The court also rejected evidence of the health and safety benefits of encampments, merely because the experts who described them had not examined this particular camp. This puts an unrealistic burden on indigent camp residents to procure case-specific expert evidence to counter the evidence of health and safety risks that police and fire services invariably put forward. 

That is not all. The campers swore in affidavit after affidavit that they had no alternative to sheltering on public property. Some of them wanted to take up the offer of housing extended to Oppenheimer Park residents but were denied or ignored. Vancouver’s enforcement of “no camping” bylaws in public parks meant there was nowhere else for them to go. 

The court uncritically accepted the province’s assertion that adequate accommodation was offered to all Oppenheimer Park residents, and concluded that none of the campers really needed to be in the encampment. 

The port authority and the court relied on the COVID-19 crisis to justify the eviction, saying this camp defied the province’s emergency order to clear Oppenheimer Park and defeated its public health purpose.  

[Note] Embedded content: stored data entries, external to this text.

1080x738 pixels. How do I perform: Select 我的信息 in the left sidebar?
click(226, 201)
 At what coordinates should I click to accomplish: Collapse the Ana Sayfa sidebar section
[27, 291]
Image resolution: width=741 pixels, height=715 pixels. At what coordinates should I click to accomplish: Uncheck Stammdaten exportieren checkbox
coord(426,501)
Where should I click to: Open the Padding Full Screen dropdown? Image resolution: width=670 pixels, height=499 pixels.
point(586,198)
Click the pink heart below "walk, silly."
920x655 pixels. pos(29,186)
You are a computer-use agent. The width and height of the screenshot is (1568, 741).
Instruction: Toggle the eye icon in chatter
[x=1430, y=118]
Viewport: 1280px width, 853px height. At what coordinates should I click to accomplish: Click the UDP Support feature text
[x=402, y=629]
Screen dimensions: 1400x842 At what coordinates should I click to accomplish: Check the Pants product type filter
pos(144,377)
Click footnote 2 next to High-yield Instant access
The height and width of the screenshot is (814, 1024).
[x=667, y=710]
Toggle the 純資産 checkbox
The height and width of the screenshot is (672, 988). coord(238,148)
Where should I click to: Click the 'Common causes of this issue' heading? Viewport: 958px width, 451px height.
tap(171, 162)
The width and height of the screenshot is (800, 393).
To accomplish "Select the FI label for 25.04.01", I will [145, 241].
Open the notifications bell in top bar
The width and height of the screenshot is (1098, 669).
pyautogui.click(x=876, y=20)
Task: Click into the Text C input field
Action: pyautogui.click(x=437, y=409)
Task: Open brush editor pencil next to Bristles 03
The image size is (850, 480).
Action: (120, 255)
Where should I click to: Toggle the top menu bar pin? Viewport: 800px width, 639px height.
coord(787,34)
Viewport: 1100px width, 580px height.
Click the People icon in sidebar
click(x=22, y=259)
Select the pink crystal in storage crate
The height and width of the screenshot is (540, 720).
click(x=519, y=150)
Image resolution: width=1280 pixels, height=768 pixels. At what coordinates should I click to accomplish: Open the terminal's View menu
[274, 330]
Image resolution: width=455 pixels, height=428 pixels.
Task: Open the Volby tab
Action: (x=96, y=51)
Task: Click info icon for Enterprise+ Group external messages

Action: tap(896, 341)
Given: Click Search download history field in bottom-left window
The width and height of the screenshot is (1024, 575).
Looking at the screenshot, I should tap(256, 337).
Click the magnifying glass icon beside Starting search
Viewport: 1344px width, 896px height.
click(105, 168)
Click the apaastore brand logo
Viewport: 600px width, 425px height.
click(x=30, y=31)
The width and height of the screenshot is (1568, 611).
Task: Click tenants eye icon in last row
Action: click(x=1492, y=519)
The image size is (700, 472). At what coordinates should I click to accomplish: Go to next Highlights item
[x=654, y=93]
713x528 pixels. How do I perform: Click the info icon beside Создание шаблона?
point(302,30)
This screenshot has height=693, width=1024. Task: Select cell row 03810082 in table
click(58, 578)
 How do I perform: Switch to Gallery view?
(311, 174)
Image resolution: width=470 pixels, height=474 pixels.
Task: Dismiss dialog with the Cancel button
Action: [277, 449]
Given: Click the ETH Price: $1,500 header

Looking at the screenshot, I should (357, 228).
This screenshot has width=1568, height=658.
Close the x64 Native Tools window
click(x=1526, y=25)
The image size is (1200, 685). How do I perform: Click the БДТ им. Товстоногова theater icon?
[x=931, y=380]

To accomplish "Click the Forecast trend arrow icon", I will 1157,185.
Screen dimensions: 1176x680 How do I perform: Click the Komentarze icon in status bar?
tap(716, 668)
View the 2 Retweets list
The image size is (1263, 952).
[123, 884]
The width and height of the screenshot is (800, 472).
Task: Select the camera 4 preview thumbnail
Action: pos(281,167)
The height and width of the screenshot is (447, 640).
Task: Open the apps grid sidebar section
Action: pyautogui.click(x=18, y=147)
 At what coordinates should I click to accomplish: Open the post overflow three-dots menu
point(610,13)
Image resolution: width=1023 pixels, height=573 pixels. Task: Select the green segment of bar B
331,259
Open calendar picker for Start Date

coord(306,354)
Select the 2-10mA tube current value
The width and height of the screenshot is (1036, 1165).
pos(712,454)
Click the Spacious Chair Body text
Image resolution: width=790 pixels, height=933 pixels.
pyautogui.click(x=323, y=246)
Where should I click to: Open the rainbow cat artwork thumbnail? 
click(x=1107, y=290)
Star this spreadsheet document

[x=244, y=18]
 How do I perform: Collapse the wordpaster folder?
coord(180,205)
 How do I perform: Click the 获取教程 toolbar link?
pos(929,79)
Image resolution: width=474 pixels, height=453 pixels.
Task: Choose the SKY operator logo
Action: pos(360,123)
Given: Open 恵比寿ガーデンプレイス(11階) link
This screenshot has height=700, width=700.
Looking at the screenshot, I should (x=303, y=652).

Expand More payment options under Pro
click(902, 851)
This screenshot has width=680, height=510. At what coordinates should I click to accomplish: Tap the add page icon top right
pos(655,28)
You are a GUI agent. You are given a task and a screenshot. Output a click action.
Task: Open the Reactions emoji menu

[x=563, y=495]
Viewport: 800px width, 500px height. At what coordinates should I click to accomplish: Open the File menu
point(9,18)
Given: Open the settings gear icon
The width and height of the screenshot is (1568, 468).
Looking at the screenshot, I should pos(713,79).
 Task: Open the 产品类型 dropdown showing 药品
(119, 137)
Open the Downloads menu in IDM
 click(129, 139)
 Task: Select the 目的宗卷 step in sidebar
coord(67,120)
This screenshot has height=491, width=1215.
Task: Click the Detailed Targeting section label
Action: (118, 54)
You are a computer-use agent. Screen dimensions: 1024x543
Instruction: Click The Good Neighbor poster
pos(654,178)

On the contrary, this case accentuates the public health risk of evicting homeless camps during COVID-19. Public authorities knew that the clearance of Oppenheimer Park would leave some people unhoused. These people were pushed farther away from public health facilities and services. And they have now been displaced again. 

Some of them moved to Vancouver’s Strathcona Park. Others went who knows where. One said he planned to sleep between dumpsters near some warehouses in east Vancouver. 

Time for a reset

One would have been hard-pressed to find a better location in Vancouver for homeless people to shelter in place during the pandemic than this federally owned parking lot and open field next to CRAB Park. If this camp did not deserve to stay in place during the pandemic, it is hard to imagine what camp would. 

As Vancouver Mayor Kennedy Stewart said after the eviction, clearing a homeless camp without any plan for where the campers go next makes no sense. It ignores the impact of the COVID-19 pandemic and accentuates the unfairness of a legal system that condones continual displacement. 

Courts must recognize that COVID-19 changes the legal equation. It represents an opportunity to rethink the unsatisfactory legal compromise between governments’ property rights and homeless people’s right to survive.

It is time for courts to accept the need for stable, day and night encampments on suitable public lands when accessible housing options are unavailable, and the duty of governments to support these camps with adequate facilities and resources.

And the owners of public lands — including the City of Vancouver, on whose land the CRAB Park campers now find themselves — must act more responsibly than the port authority did. They must heed public health advice and work with community agencies and homeless campers to make camps as safe as practicable during the pandemic while seeking acceptable housing solutions. 

Fortunately, there are signs that the City of Vancouver may be open to rethinking the current approach. It is providing some support to the Strathcona Park encampment. It is considering amending its bylaws to allow overnight camping in some city parks. More importantly, some city officials support the creation of an approved tent city that would stay in place 24/7.

The situation is unstable. Opposition to the camp is brewing. But the COVID-19 crisis might just be the catalyst that gets public authorities and Canadian society to realize that the policy of continual, forcible decampment of homeless people is unsustainable and inhuman.

Stepan Wood is professor of law and the Canada research chair in law, society and sustainability at the University of British Columbia.

Disclosure: The author filed an affidavit in support of the homeless campers in the Port Authority’s injunction application but did not receive any compensation for this work.